In mijn gedachten bouw ik op steen na steen, wereld na wereld, datgene waarmee ik verbonden ben. Totdat ik bevrijd uit mijn gedachten zelfs niet meer zeg: Ik ben, doch besta slechts en in mij spreekt de kracht, die in alle dingen spreekt en ik antwoord niet meer omdat ik spreek met de sprekenden en echo van de werkelijkheid en werkelijkheid zelf ben. Dat is inwijding.
Inwijding is niet het verliezen van jezelf, noch is het het vinden van jezelf. Inwijding is het ontsluiten van wat in je gedachten zelf mede bevat is. Alle werelden waartoe je behoort. Alle krachten waarvan je deel bent, ze waarmakend door er één mee te zijn.
Inwijding is beseffen. En wie kan u besef geven dan uzelf? Inwijding is werelden toevoegen aan dat wat je leeft. Maar wie kan die werelden toevoegen aan uzelf dan gijzelf? Want slechts wat jij aanvaardt is uw werkelijkheid.
Daarom mens, denk! Sluit u af voor een ogenblik voor de wereld en denk. Laat uw gedachten werelden vormen, laat uw gedachten een wereld zijn.
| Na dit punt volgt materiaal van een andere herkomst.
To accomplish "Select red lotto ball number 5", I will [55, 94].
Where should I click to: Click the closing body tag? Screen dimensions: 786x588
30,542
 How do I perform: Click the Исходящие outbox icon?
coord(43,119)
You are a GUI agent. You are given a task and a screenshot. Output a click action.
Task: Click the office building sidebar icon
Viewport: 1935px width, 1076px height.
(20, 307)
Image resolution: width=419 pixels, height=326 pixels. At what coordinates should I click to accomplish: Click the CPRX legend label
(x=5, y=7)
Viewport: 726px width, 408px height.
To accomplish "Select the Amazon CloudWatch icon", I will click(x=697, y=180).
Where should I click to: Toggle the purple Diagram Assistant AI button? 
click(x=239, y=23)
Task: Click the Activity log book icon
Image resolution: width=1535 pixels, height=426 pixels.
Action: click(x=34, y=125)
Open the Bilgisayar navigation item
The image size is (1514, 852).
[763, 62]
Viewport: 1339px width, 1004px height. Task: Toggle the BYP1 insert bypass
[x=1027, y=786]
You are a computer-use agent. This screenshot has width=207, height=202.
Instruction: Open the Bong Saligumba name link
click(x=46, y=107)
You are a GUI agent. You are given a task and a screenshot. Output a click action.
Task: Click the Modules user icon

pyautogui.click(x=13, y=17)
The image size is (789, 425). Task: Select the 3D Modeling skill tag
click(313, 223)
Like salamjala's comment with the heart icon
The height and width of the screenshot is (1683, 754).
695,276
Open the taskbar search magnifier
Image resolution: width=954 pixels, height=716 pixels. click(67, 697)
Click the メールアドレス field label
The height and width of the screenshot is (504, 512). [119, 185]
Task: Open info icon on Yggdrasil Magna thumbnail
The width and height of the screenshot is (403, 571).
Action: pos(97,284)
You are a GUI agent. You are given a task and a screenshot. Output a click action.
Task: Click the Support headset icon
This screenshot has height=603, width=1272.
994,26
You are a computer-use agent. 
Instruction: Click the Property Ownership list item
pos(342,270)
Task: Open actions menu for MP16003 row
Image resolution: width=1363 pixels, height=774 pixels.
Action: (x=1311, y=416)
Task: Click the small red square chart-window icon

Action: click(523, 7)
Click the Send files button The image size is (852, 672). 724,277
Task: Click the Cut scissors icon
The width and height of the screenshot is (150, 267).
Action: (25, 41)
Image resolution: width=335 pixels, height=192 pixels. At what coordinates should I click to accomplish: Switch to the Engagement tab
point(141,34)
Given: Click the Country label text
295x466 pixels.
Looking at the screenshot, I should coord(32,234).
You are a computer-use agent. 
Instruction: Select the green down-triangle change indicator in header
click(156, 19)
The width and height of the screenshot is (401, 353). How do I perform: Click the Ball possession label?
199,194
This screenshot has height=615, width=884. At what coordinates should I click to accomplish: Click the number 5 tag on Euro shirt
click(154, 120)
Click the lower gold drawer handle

Laat die wereld besef zijn in u en breng haar terug tot de beperkingen van uw lichaam.
Want dit zeg ik u wel: Er is geen grens tussen u en de dood en de doden. Er is geen grens tussen u, het leven en de levenden. Er is geen grens tussen u en de kracht die alle kracht omvaamt. Er is geen grens tussen u en de chaos, waarin het begin van alle vorm begraven ligt. Gij zijt. Gij denkt en daardoor omvat gij in uzelf de werkelijkheid. Niemand kan u meer geven dat dit zonder onwaar te zijn en u zijn wereld te geven als uw waarheid.
Dus waarom zou ik nog meer zeggen? Ik heb u gegeven wat ik u geven kan: Een weg. De Meester van het Christendom heeft eens gezegd tot Zijn apostelen: “Ik ben u de Weg en de Waarheid.” Hij gaf hen de sleutel tot de wereld, die Hij de Vader noemde, die Hij de Liefde noemde en die Hij de eeuwigheid noemde. Hij gaf hen de sleutel.
Ik heb u een soortgelijke sleutel gegeven. De sleutel van uw eigen wezen. De sleutel van de werelden, die opgesloten liggen in uw denken en uw besef. Uw gedachten zijn de sleutel en uw aanvaarding van die gedachten is het slot. Ongetelde werelden wachten op u, maar gijzelf moet de deur openen en binnenschrijden.
Dat is alles. Meer kan ik u niet geven, want meer bezit ik niet.
Ik ben zo arm en zo rijk als gij.
Moge de droom van het leven u veel aangenaams schenken. Mogen de gedachten van de werkelijkheid u de werkelijke vreugde, de werkelijke kracht doen vinden.